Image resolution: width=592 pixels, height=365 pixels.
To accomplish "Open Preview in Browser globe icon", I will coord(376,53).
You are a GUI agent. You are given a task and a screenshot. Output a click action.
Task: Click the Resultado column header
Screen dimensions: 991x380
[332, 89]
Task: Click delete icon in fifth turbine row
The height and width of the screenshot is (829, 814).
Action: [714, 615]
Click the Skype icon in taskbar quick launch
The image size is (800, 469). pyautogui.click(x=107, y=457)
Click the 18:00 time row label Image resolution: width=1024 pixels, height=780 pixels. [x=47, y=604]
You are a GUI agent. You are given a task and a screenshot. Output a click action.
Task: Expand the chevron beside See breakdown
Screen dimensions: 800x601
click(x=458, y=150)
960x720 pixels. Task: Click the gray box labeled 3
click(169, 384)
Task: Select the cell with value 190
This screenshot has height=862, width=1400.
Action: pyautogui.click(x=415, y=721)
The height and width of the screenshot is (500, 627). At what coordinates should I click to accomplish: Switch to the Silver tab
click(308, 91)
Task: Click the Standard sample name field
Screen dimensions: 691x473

######

Problem requirements: What is needed is an exact transcription of every entry above.

Result below:
Image resolution: width=592 pixels, height=365 pixels.
To accomplish "Open Preview in Browser globe icon", I will coord(376,53).
You are a GUI agent. You are given a task and a screenshot. Output a click action.
Task: Click the Resultado column header
Screen dimensions: 991x380
[332, 89]
Task: Click delete icon in fifth turbine row
The height and width of the screenshot is (829, 814).
Action: [714, 615]
Click the Skype icon in taskbar quick launch
The image size is (800, 469). pyautogui.click(x=107, y=457)
Click the 18:00 time row label Image resolution: width=1024 pixels, height=780 pixels. [x=47, y=604]
You are a GUI agent. You are given a task and a screenshot. Output a click action.
Task: Expand the chevron beside See breakdown
Screen dimensions: 800x601
click(x=458, y=150)
960x720 pixels. Task: Click the gray box labeled 3
click(169, 384)
Task: Select the cell with value 190
This screenshot has height=862, width=1400.
Action: pyautogui.click(x=415, y=721)
The height and width of the screenshot is (500, 627). At what coordinates should I click to accomplish: Switch to the Silver tab
click(308, 91)
Task: Click the Standard sample name field
Screen dimensions: 691x473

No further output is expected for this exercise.